◆ Dataset entries ◆
────────────────────

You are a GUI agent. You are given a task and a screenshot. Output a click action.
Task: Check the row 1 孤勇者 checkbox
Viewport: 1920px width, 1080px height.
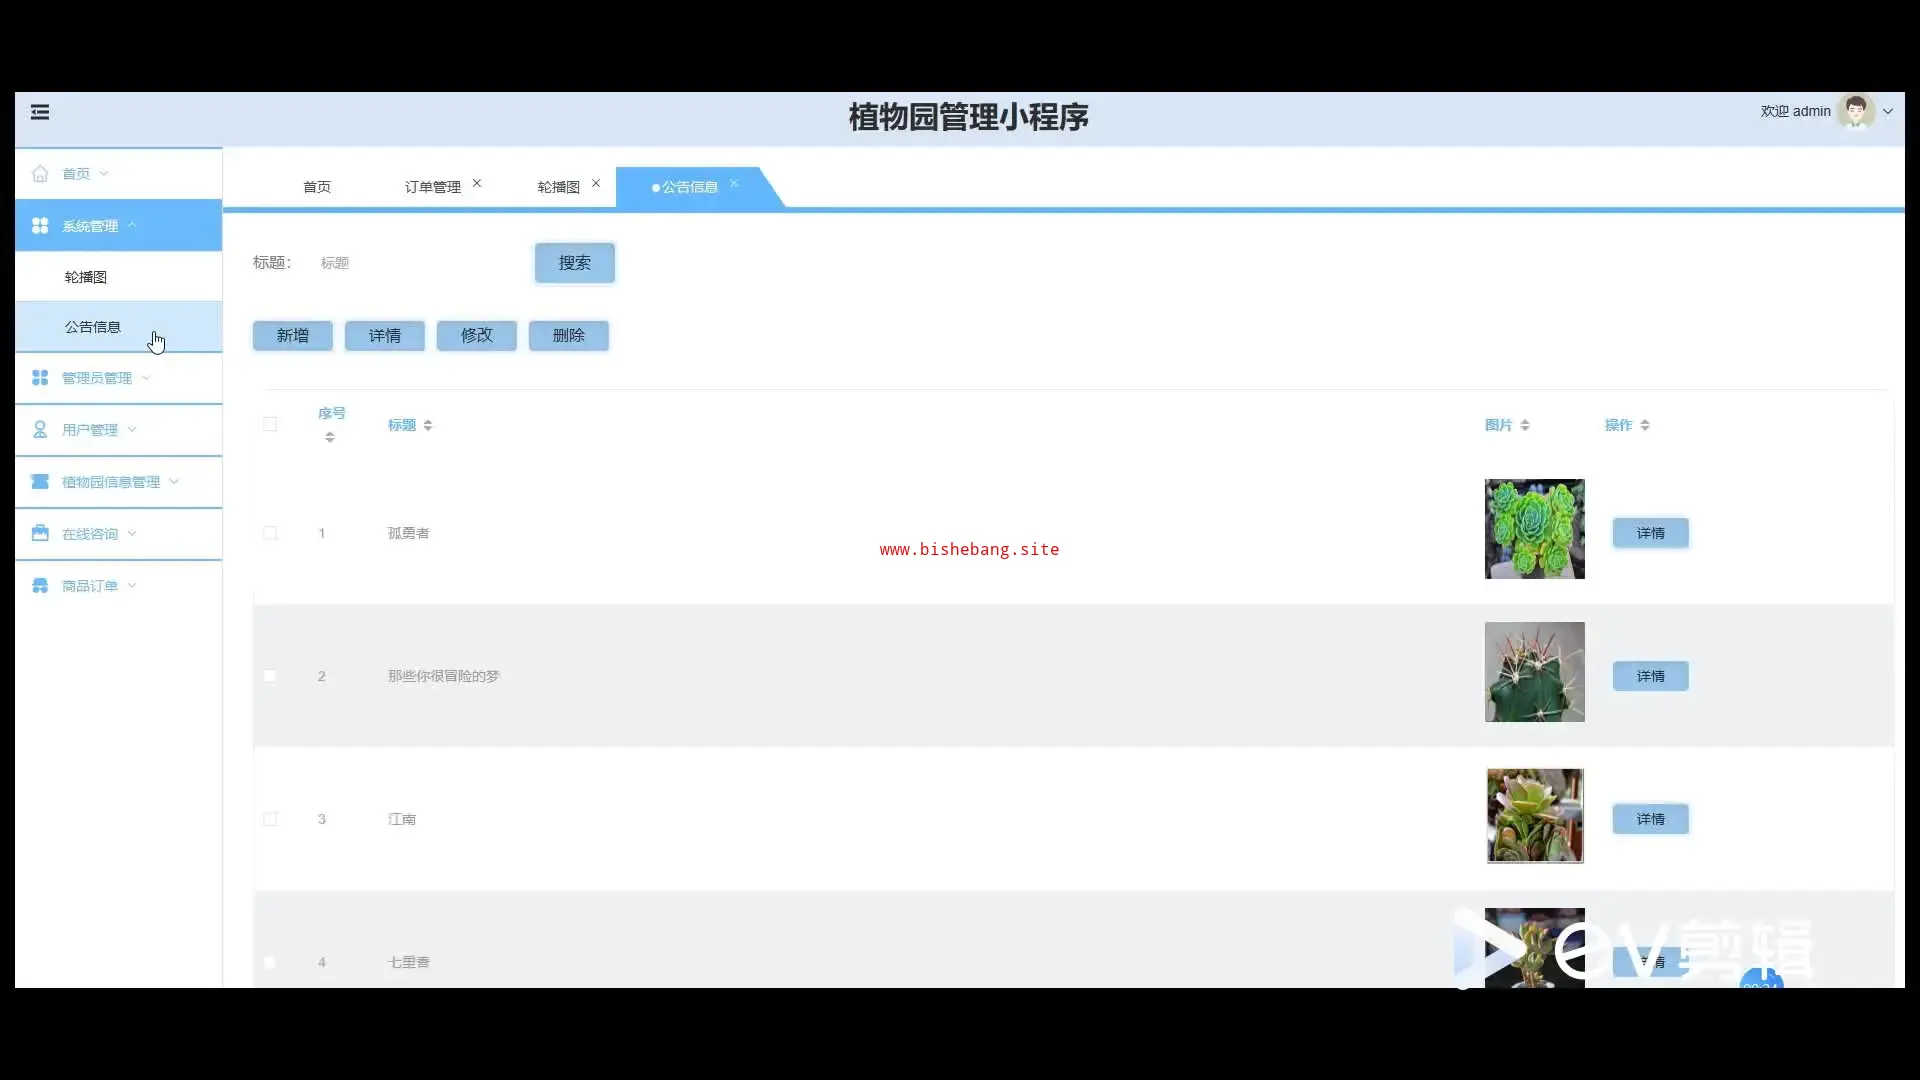(270, 534)
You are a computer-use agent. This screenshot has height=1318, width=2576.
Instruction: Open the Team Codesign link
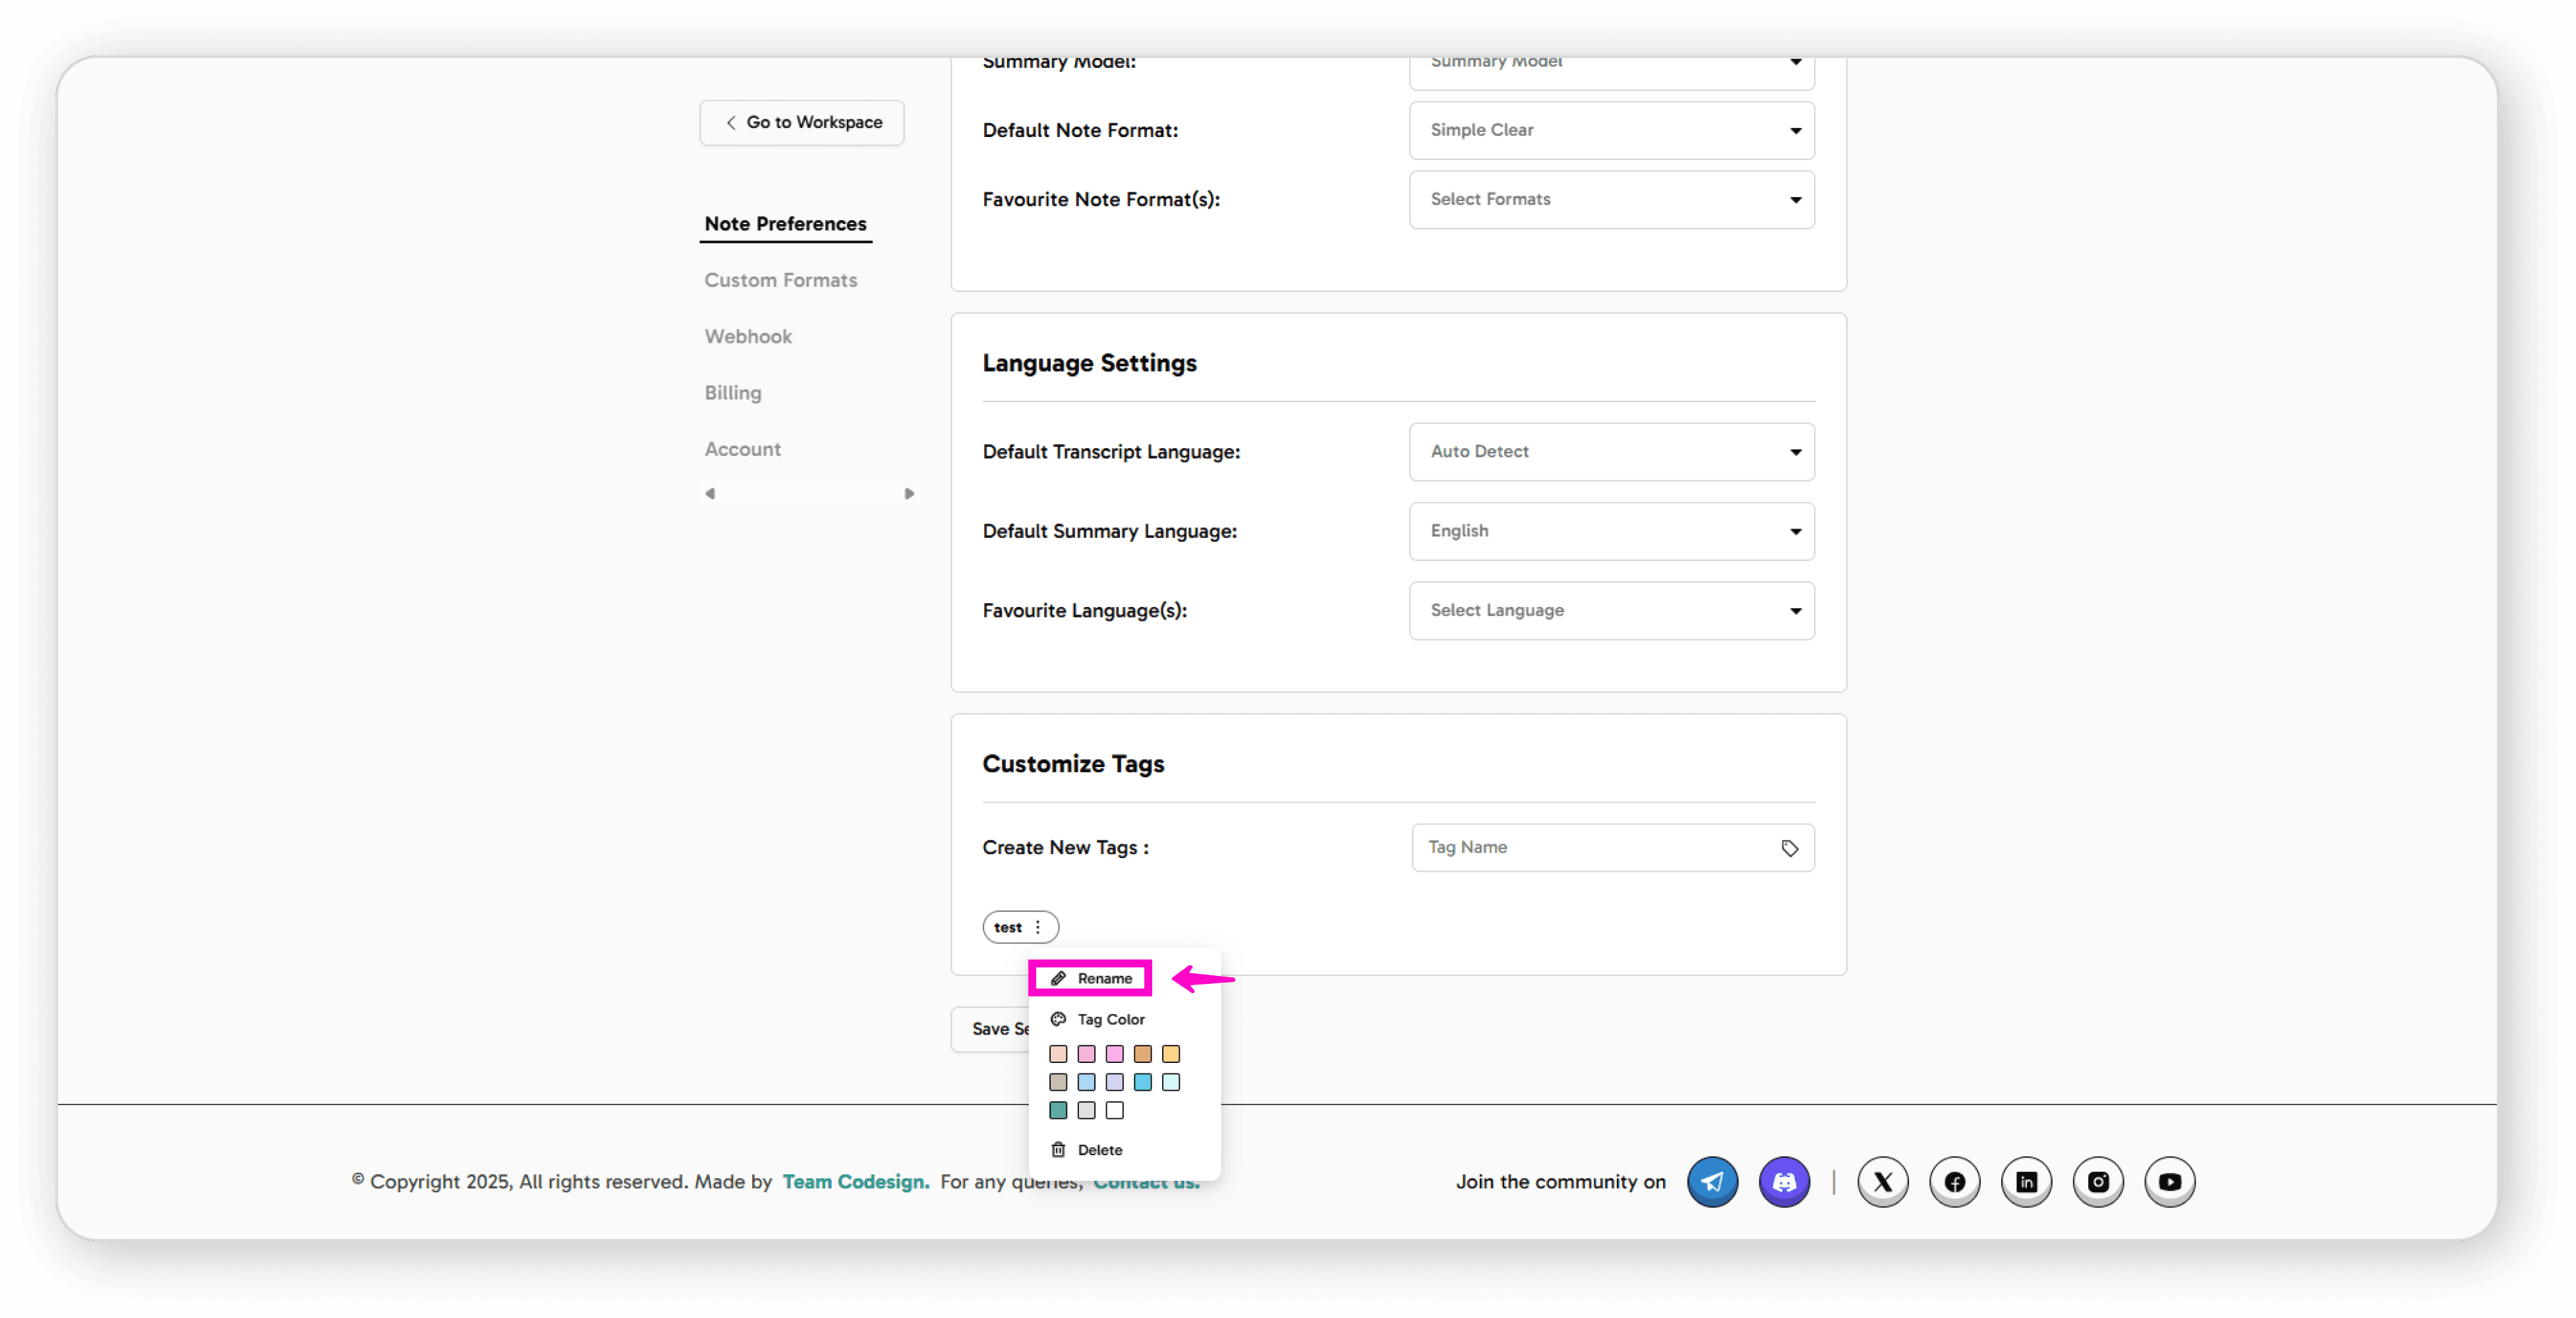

────────────────────

◆ WORK INSTRUCTION ◆
Beginning with the line that contains "Viewport: 1920px width, 1080px height.", reproduce every line through the end of the records above exactly, leaving pictures out.

◆ SOLUTION FOR THIS TASK ◆
Viewport: 1920px width, 1080px height.
(270, 534)
You are a computer-use agent. This screenshot has height=1318, width=2576.
Instruction: Open the Team Codesign link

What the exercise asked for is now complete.